True, it was only after they were adopted and after the companies came under fire from Democrats for their silence. Many on the left are disappointed that they did not say anything BEFORE the laws were passed.

And now more and more large companies are entering the scene. NBC News describes it as a wildfire spreading over dry grass, because Georgia is far from the only state where new election laws can emerge. In total, according to The Brennan Center, mostly Republican politicians have introduced more than 360 bills in 47 states, all of which have in common that it will be more difficult to vote in various ways.

VOTER: A Maryland woman cast her early vote in last year’s presidential election. Photo: MICHAEL REYNOLDS / EPA

It’s about democracy

VG recently interviewed two US suffrage experts about the Republicans’ violent offensive. They both knew that many of the laws were specifically directed at black Americans, who vote much more often for Democrats than Republicans.
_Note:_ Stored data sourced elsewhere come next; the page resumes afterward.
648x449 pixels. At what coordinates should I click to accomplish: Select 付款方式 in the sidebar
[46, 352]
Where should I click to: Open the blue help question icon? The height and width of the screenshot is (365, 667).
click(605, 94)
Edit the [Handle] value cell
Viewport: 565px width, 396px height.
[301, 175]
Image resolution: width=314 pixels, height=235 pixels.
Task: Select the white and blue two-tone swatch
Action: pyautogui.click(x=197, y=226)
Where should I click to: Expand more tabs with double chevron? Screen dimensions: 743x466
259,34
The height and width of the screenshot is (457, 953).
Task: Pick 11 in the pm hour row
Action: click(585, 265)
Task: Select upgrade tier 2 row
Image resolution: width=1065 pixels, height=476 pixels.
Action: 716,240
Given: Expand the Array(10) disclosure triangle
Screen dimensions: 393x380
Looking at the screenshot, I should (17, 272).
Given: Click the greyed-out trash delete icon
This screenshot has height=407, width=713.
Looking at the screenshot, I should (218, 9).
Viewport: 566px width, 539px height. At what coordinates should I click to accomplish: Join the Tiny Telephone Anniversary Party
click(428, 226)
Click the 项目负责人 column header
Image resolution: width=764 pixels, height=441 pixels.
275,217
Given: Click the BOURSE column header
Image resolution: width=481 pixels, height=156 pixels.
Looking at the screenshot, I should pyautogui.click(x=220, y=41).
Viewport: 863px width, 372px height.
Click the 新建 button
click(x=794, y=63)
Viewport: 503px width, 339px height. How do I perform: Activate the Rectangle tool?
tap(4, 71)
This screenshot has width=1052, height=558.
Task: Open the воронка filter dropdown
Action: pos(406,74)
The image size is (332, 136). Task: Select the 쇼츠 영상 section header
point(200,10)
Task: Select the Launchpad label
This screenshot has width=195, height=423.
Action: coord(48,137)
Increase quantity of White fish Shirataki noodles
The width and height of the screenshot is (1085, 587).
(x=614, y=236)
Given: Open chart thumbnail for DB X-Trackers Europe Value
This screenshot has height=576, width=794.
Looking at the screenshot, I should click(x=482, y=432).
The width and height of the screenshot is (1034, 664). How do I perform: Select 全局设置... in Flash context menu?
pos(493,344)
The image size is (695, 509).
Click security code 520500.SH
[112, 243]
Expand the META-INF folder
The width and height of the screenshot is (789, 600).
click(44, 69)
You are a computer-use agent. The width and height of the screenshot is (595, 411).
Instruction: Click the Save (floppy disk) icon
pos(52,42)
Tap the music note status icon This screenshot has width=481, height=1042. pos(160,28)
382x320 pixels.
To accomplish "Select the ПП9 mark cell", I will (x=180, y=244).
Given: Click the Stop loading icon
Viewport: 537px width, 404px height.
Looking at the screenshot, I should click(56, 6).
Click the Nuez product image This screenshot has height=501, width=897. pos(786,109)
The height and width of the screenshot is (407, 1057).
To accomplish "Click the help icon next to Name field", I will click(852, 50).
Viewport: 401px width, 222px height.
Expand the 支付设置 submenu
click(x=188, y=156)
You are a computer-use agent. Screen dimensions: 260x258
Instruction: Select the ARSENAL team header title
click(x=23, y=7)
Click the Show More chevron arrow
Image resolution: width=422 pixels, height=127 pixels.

“There is no question that this is racism,” David Schultz, a professor at Hamline University in Minnesota and one of America’s most respected electoral law experts, told VG.

In many places, bills have come a long way on the grounds that confidence in the electoral system needs to be restored after last year’s elections. In other words, proponents use Donald Trump’s undocumented election fraud allegations as an argument in favor of stricter election laws. Georgia, which Trump, to the surprise of many, lost, is one of the states where it has happened.

also read

Voting Rights Expert: – It’s Now or Never for American Democracy

David Daley, a senior adviser to the independent party organization Fair Vote, which works for a fairer electoral system in the country, believes that ultimately it is about whether the United States wants to be a democratic country or not.

– Yes, you can actually say that it is a “now or never” for American democracy, he told VG.

Good and bad signs

The Civic Alliance, a nonpartisan organization that encourages businesses to get involved in civil rights issues, sent a letter on Friday condemning the tightening of electoral laws. It is signed by almost 200 companies.

also read

State politicians arrested during a protest against the new electoral law in Georgia

Another letter, signed by more than 70 black business leaders, ran this week as an advertisement in the leading New York Time newspaper.

Dale Ho, who is the director of the Voting Rights Project of the American Civil Liberties Union, thinks it is a good and a bad sign that the business community is getting involved.

– It is good that voting rights now receive the attention they deserve. The bad sign is that it has to happen, because it means voting rights are now an essential part of the culture war, says Ho.